Je deviendrai folle ! Il ne me restera que quatre mois avant le Salon... M'y suis-je préparée. Il me faudrait six mois pour me remettre !

On ne comprend pas l'état ou cela me met. C'est à en devenir folle, littéralement ! Et personne ici ne comprend cela ! Ces gens sont ignobles, ils ne sont pas de mon espèce. Ils sont à cent mille lieues de se douter ce que cela pourrait bien être que l'amour de l'art ou simplement l'ambition I!

C'est à se briser la tête contre une pierre. Ils pensent que je vis, que j'existe ! Que cela peut durer. Ils ont l'air de trouver naturel que je ne me sois pas encore tuée, ils trouvent que je dois m'amuser et c'est cette pensée qui me met dans des rages inexprimables. Oh ! je n'irai plus jamais ici. Jamais, jamais, je ne perdrai plus un jour. Ah ! quelle leçon ! Où est [Mots noircis: l'inquiétude] qui peut remplacer les jouissances intellectuelles dont je me prive, quel est le Pomar qui mérite...

Oh ! jamais, jamais, jamais.

Si je crie ce n'est pas parce que je n'ai pas réussi, car véritablement on ne peut pas dire que j'aie échoué, mais presque au contraire... Seulement ma vie est là-bas, ici je deviendrai folle.

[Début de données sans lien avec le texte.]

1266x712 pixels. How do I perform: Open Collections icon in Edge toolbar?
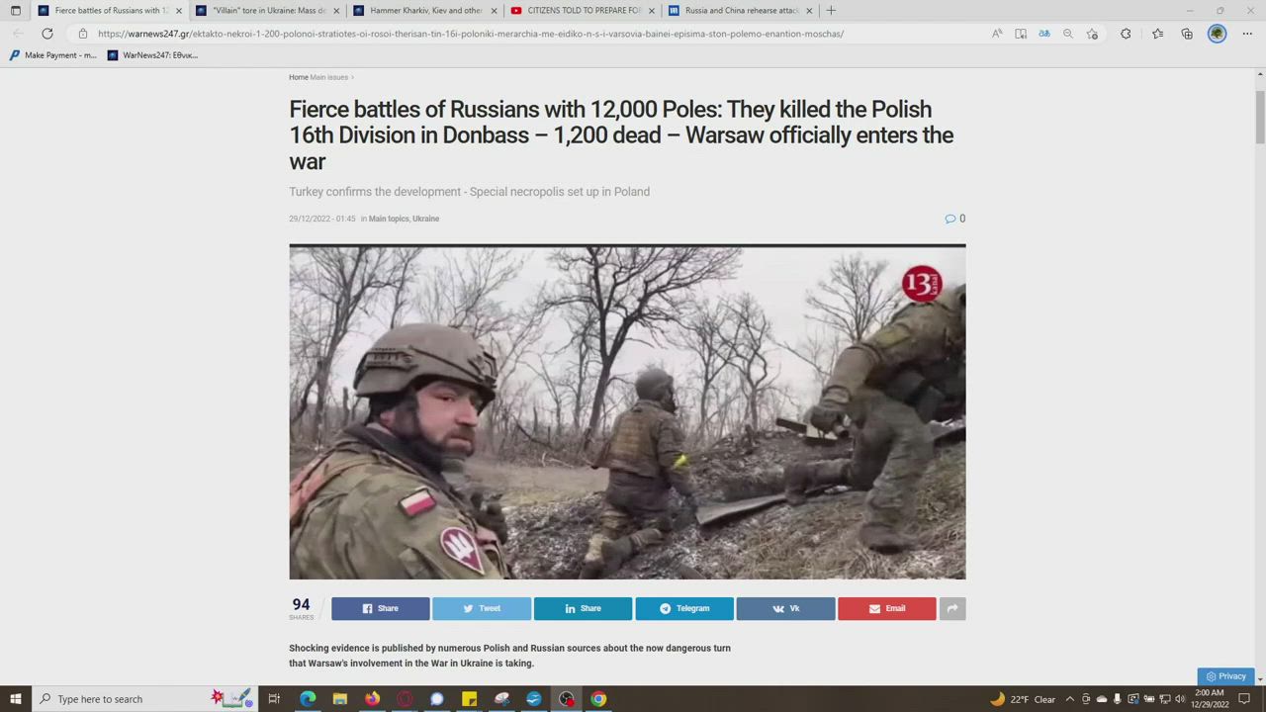1187,34
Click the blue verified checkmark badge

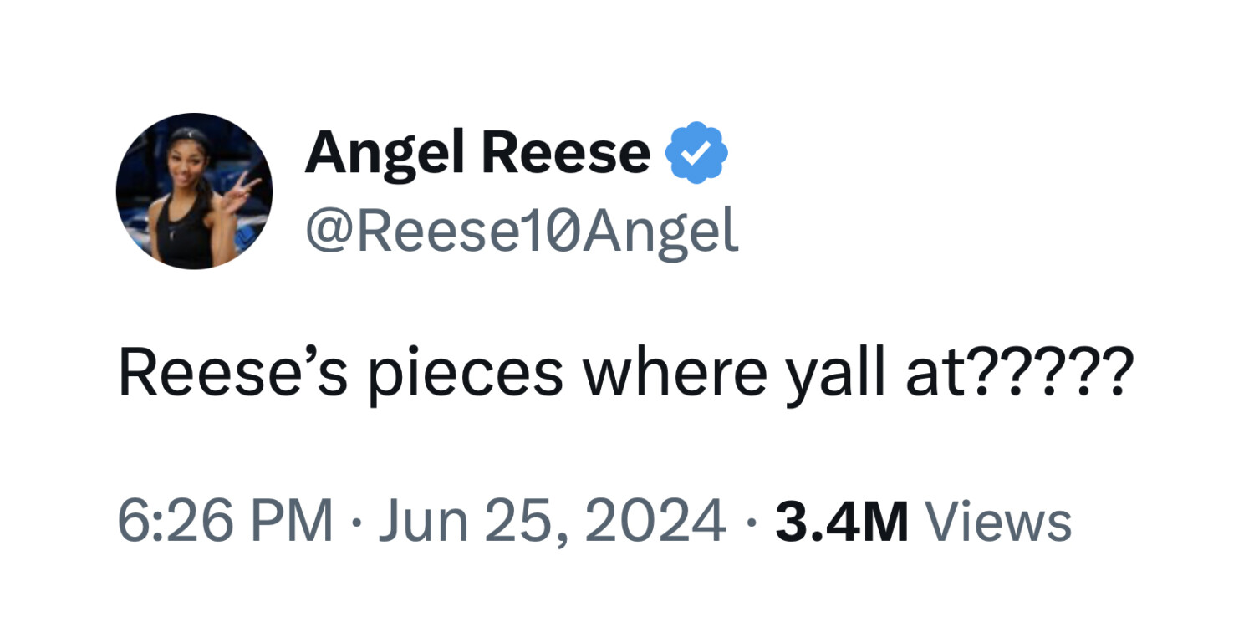tap(696, 153)
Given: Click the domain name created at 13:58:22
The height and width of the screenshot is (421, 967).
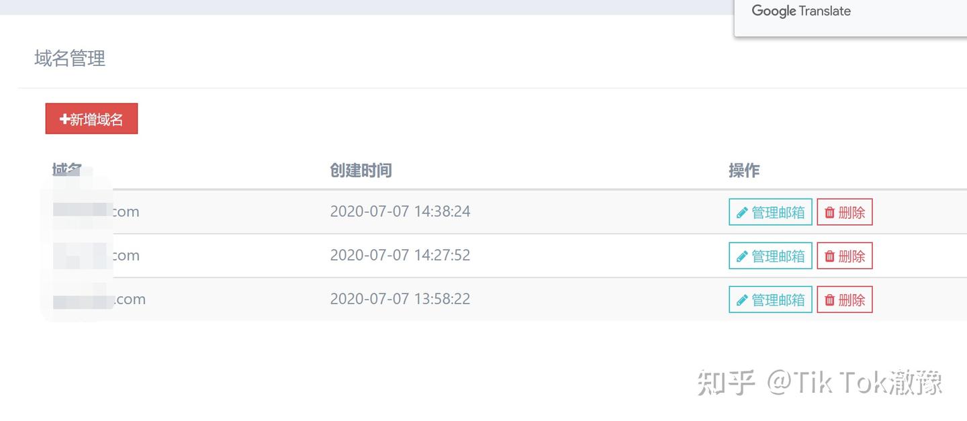Looking at the screenshot, I should 99,299.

Et puis ô folle, imbécile, stupide et ignorante, présomptueuse et bête, je suis tout cela, car je devrais bien savoir que l'on ne trouve jamais en cherchant des Pomar, ça se fait tout seul, tandis que si je ne travaille pas, je n'aurai qu'à mourir et on n'arrive qu'en travaillant sans cesse et d'une façon suivie. Je ne sais plus ce que je dis.

Nous sommes allés rendre leur visite à Mme et Mlle Moller qui habitent chez le gouverneur qui est venu tout de suite au salon et qui est à ce qu'on dit intelligent. Puis chez M. et Mme Abaza, Abaza est un ci-devant millionnaire et dont la maison à Poltava ressemble fort à un palais. Il y a même un marbre de Carrare et un tableau d'Ayvosonsky.

Ce soir au théâtre, spectacle d'amateurs, la salle est pleine, nous sommes dans deux loges. Mme Abaza et Mlle Moller viennent nous voir et puis nous [Mots noircis: allons voir] dans les couloirs, c'est reçu; moi pour me faire bien voir, parce que l'année dernière on m'a vue au théâtre en robe de voyage et fort laide. Il y a tout le monde et personne.